Balázs Szücs 69b035c6e1 [V2] feat(security): add PDF standards verification feature using veraPDF (#4874)
# Description of Changes
- Implemented `PDFVerificationRequest` and `PDFVerificationResult`
models for validation requests and responses
- Developed `VeraPDFService` to validate PDFs against specific or
auto-detected standards
- Added `VerifyPDFController` with an endpoint for PDF verification
- Integrated veraPDF dependencies into project build file
- Deprecated unused `/verify-pdf` form in `SecurityWebController`
- Updated `EndpointConfiguration` to include the new `verify-pdf`
endpoint

This PR introduces a PDF standards verification feature to Stirling-PDF,
powered by the industry-standard veraPDF validation library.
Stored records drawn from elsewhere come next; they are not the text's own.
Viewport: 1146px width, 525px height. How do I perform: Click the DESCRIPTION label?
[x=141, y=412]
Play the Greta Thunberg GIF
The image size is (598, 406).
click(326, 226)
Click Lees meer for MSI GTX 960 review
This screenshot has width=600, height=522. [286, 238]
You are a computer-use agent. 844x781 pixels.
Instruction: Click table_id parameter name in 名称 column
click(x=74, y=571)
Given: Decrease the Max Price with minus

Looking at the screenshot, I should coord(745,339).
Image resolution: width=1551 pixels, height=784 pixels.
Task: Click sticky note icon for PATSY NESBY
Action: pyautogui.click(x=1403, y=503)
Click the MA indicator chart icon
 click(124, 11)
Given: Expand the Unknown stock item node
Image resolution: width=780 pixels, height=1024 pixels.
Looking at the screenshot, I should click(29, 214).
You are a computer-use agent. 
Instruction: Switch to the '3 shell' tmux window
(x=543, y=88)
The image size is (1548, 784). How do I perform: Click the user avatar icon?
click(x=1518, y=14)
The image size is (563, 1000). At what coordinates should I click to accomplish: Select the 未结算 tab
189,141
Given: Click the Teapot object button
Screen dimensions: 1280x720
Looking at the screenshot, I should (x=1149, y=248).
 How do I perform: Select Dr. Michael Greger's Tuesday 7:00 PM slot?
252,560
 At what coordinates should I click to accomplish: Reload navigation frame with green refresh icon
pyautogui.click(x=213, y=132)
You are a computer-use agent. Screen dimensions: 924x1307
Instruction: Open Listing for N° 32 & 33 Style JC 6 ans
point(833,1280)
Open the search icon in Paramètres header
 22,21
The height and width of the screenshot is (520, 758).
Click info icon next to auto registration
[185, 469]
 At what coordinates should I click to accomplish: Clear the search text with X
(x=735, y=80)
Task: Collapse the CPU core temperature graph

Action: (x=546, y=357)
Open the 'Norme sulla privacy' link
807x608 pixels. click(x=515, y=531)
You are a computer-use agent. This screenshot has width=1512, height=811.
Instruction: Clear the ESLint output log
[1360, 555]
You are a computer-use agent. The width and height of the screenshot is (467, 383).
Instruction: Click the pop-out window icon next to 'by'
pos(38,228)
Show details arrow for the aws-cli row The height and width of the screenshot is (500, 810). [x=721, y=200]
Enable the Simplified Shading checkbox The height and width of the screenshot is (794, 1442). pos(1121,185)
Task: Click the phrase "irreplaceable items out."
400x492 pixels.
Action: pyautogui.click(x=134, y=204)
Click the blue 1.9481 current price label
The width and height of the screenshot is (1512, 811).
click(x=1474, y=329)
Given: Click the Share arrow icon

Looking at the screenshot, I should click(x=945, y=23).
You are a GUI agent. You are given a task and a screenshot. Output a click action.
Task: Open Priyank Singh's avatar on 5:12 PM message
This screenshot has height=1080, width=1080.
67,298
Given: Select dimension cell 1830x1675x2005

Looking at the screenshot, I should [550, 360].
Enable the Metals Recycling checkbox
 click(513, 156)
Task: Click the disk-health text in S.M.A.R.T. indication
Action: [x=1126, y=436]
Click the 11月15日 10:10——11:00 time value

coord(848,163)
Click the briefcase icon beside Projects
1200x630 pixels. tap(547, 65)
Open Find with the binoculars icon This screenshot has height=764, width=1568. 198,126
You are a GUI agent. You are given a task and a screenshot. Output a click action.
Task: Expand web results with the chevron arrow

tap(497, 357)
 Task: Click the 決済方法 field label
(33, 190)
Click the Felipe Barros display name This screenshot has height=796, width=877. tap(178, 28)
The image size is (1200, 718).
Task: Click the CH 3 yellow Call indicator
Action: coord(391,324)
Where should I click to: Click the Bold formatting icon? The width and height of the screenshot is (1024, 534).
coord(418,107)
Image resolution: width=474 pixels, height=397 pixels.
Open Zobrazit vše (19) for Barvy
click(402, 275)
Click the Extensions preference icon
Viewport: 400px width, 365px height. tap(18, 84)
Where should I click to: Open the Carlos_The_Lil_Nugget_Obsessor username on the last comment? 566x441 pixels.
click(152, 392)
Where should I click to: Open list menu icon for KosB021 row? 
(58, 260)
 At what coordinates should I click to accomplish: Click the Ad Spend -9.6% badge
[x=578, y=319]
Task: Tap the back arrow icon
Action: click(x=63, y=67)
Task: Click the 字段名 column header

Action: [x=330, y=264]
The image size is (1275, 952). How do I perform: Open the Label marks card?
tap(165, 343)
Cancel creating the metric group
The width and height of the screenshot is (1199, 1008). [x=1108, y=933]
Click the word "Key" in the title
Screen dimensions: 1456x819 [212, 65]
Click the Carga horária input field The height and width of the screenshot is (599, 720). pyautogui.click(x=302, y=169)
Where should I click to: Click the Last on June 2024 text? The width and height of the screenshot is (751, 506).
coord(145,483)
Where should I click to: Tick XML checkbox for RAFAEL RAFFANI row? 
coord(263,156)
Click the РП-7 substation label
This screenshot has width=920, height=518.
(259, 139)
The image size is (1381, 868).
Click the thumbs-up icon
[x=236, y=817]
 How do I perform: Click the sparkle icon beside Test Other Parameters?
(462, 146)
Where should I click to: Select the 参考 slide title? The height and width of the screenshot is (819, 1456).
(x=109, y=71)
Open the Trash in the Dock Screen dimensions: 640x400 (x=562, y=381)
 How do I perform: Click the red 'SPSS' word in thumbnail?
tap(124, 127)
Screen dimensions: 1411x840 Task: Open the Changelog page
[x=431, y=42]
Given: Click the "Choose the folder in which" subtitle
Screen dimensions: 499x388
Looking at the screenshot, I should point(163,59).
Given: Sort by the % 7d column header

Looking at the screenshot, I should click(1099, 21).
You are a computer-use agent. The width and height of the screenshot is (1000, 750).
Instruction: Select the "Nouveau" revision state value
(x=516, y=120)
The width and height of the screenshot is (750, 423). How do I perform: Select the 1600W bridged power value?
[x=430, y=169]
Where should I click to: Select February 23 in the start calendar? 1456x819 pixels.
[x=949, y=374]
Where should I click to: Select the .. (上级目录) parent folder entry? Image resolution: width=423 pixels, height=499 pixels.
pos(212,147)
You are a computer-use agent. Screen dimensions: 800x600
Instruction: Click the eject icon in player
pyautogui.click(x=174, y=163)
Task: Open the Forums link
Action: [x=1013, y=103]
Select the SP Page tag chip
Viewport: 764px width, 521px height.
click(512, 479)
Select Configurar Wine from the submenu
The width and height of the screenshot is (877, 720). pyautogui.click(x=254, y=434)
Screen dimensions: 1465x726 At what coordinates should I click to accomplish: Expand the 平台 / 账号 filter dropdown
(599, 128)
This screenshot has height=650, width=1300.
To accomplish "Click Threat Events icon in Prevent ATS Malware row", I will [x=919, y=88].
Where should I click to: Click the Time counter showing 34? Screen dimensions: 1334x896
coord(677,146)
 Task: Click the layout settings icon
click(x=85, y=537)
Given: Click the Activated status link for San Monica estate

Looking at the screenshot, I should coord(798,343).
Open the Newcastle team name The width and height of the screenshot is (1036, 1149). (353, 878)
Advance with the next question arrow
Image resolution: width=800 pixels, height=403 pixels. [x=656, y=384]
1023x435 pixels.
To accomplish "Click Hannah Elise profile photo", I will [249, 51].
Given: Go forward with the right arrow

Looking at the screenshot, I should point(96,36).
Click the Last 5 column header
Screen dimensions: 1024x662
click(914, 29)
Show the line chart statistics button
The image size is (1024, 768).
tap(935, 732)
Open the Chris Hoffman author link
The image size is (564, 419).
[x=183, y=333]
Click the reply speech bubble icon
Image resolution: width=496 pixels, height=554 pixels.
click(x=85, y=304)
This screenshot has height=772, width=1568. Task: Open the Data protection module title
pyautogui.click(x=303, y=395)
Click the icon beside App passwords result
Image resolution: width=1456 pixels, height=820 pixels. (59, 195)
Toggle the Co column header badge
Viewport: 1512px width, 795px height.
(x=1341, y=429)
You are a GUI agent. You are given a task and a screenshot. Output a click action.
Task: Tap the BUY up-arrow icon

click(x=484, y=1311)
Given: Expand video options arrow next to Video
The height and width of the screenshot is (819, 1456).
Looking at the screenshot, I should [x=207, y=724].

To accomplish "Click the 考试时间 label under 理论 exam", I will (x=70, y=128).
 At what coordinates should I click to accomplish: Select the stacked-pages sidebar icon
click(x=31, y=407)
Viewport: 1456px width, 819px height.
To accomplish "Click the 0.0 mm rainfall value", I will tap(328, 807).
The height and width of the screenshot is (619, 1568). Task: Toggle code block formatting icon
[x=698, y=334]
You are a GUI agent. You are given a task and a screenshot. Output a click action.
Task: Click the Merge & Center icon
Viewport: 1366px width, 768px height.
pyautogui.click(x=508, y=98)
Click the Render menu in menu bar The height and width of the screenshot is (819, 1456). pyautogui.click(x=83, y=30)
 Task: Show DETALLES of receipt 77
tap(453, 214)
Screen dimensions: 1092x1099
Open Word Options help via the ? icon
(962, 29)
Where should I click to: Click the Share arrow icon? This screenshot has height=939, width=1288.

This
feature enables users to validate PDF files against multiple PDF
standards including PDF/A (archival), PDF/UA (accessibility), and WTPDF
standards.

### 1. PDF Standards Verification Endpoint
- New API Endpoint: `/api/v1/security/verify-pdf`
- Validates PDF files against multiple standards:
  - PDF/A (1b, 2a, 2b, 2u, 3a, 3b, 3u, 4, 4e, 4f) - Archival standards
  - PDF/UA-1 and PDF/UA-2 - Universal Accessibility standards
  - WTPDF - Well-Tagged PDF standards
- Auto-detection: Automatically detects and validates all standards
declared in the PDF's XMP metadata


### 2. Validation Results
The verification returns detailed JSON results including:
- Compliance status: Whether the PDF meets the standard requirements
- Declared vs validated standards: Shows what the PDF claims to be vs
what it actually is
- Categorized issues:
  - Errors: Critical compliance failures that prevent certification
  - Warnings: Non-critical issues and recommendations
- Detailed issue information:
  - Rule IDs from the specification
  - Descriptive error messages
  - Location within the PDF where the issue occurs
  - Specification references (clause numbers, test numbers)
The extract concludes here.